Nada de esto ocurrió en un vacío político. “El Pacificador” ya ejercía mando pleno cuando asumió la comandancia de la Brigada XVII en Urabá en 1995, en uno de los periodos más intensos del exterminio contra la Unión Patriótica en la región. Su trayectoria fue defendida públicamente por el expresidente Álvaro Uribe Vélez –entonces gobernador de Antioquia-, quien años más adelante fue uno de los organizadores de la famosa recepción en el Hotel Tequendama de Bogotá, donde le rindieron un homenaje por su integridad, honor y valentía.

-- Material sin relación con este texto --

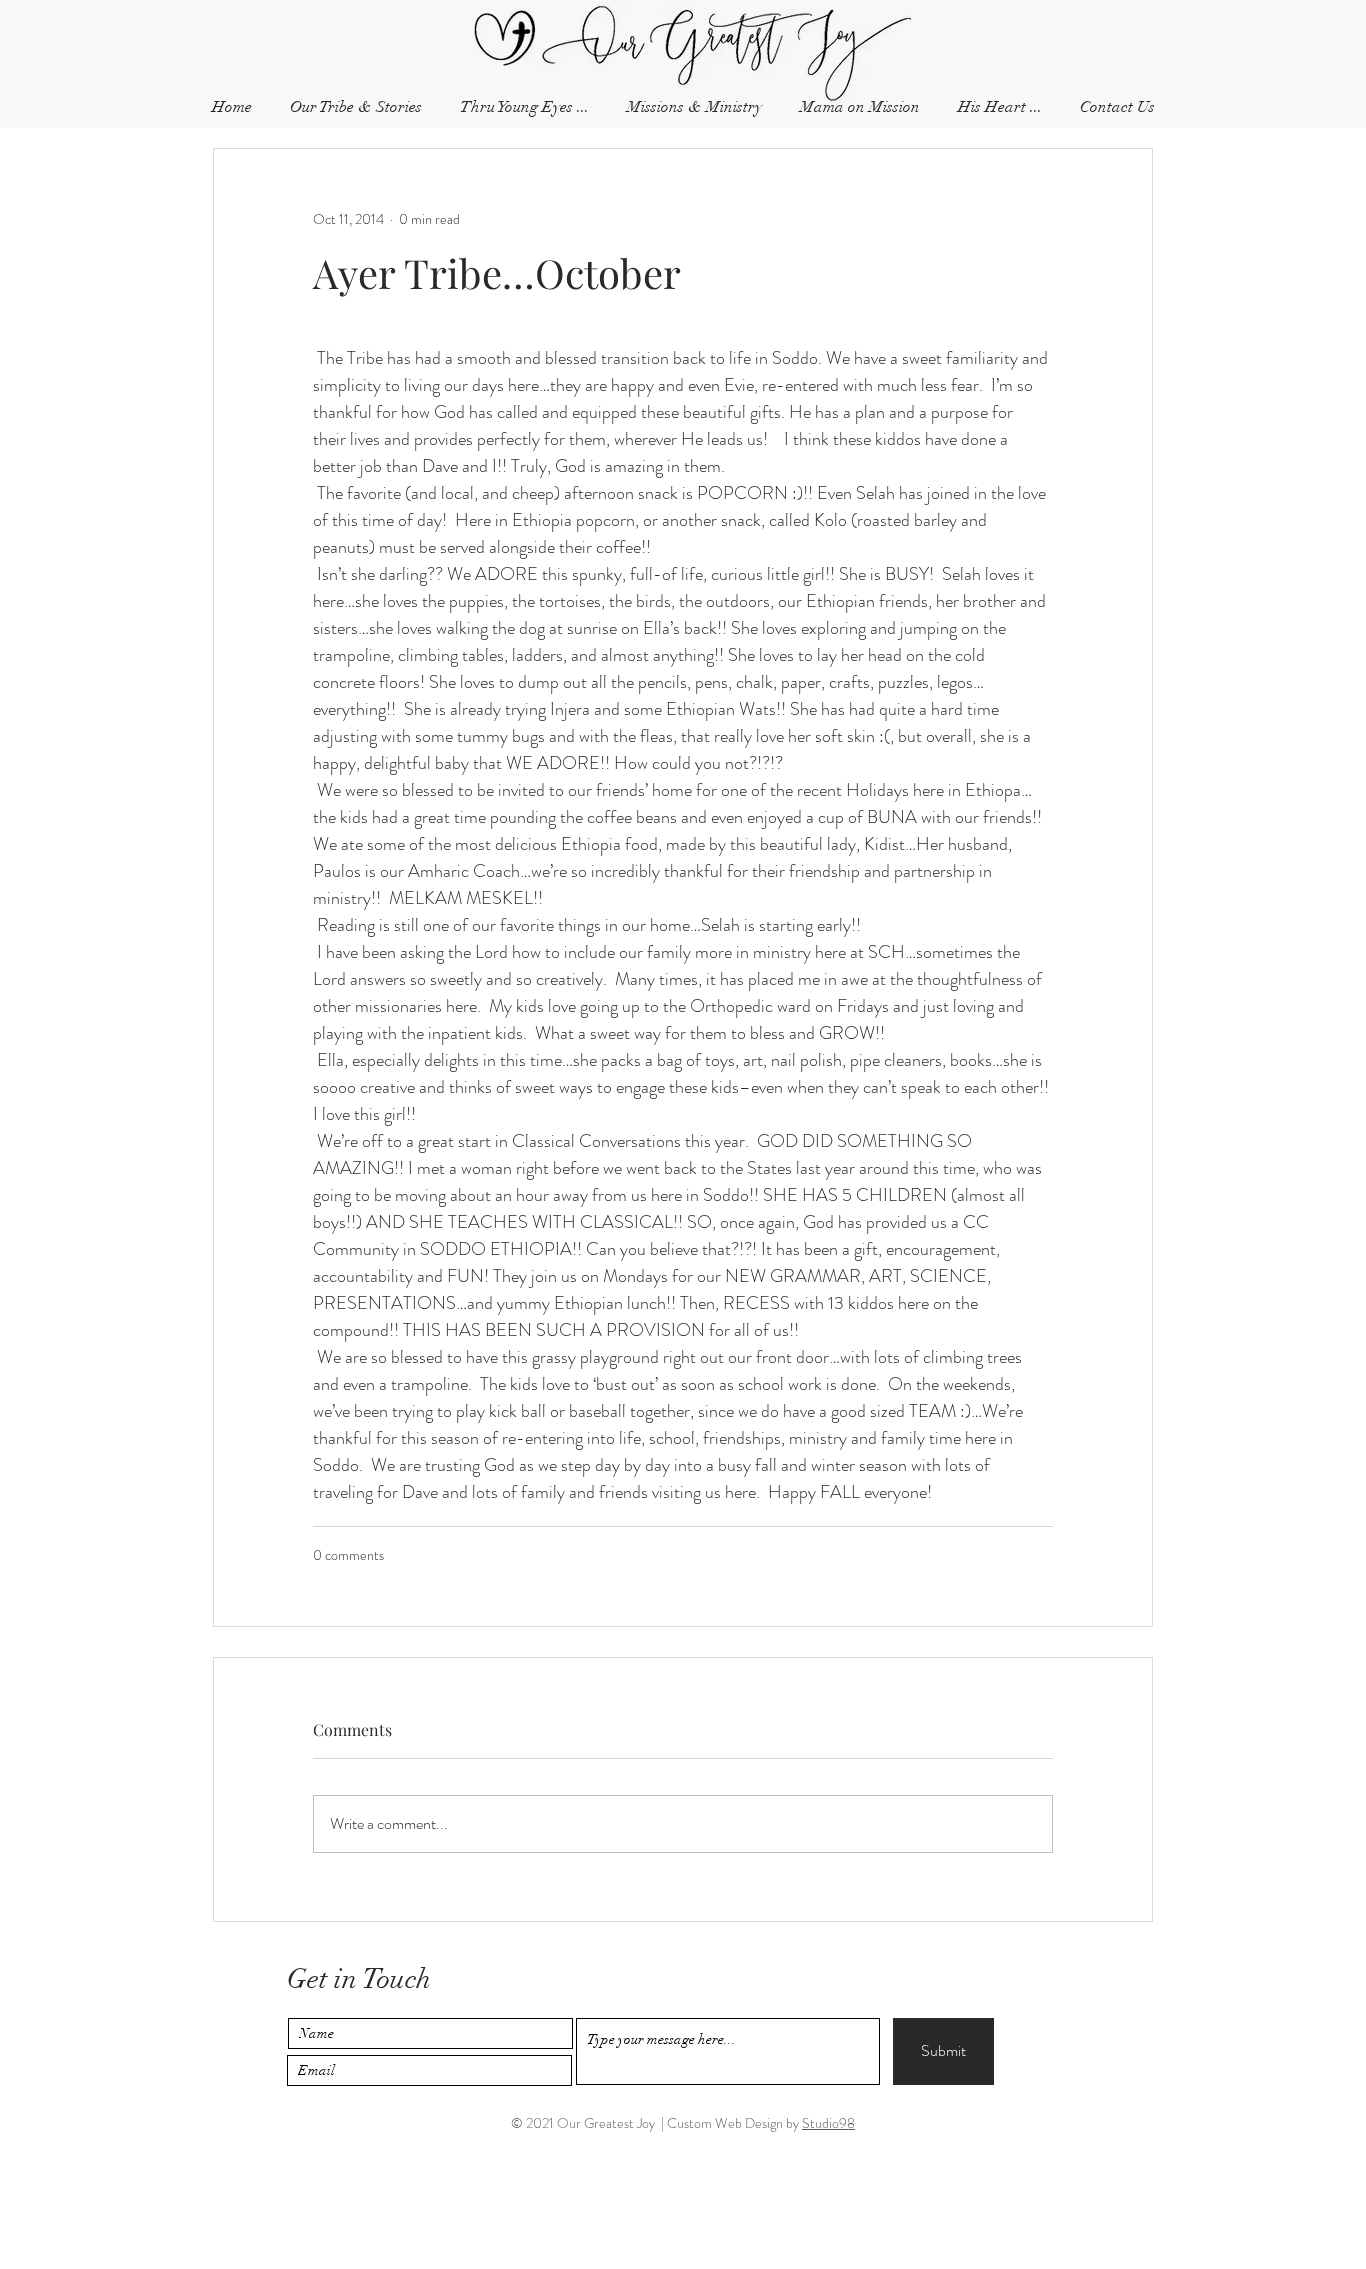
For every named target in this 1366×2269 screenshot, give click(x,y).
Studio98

“El Pacificador” se quemó en su intento de llegar al Senado en 2002, más adelante Álvaro Uribe lo posicionó como asesor del DAS, un premio por el trabajo realizado en el Urabá y una de las tantas artimañas que utilizaron para tapar el genocidio; después prestó asesorías de seguridad e inteligencia hasta que sus mismos cómplices empezaron a testificar en su contra.
Uno de ellos fue Alonso de Jesús Baquero ‘Vladimir’, un paramilitar entrenado por mercenarios Israelitas en el Magdalena Medio, quien dijo que se reunió con del Río desde el año 1986, cuando era comandante del Batallón Girardot de Medellín. Después se sumaron varios exjefes paramilitares de las ACCU y las AUC; con testimonios, archivos y partes de guerra demostraron la relación de las facciones paramilitares con la Brigada XVII.
“El pacificador”, en repetidas entrevistas radiales, solía repetir el verso del poeta Jorge Robledo Ortiz —“La patria se nos muere, presidente”— para presentarse como un hombre que actuaba en defensa de los colombianos y del honor de sus soldados. Las víctimas sabían desde entonces lo que hoy confirman la historia política y la justicia: que quien hablaba en nombre de la patria fue uno de sus verdugos.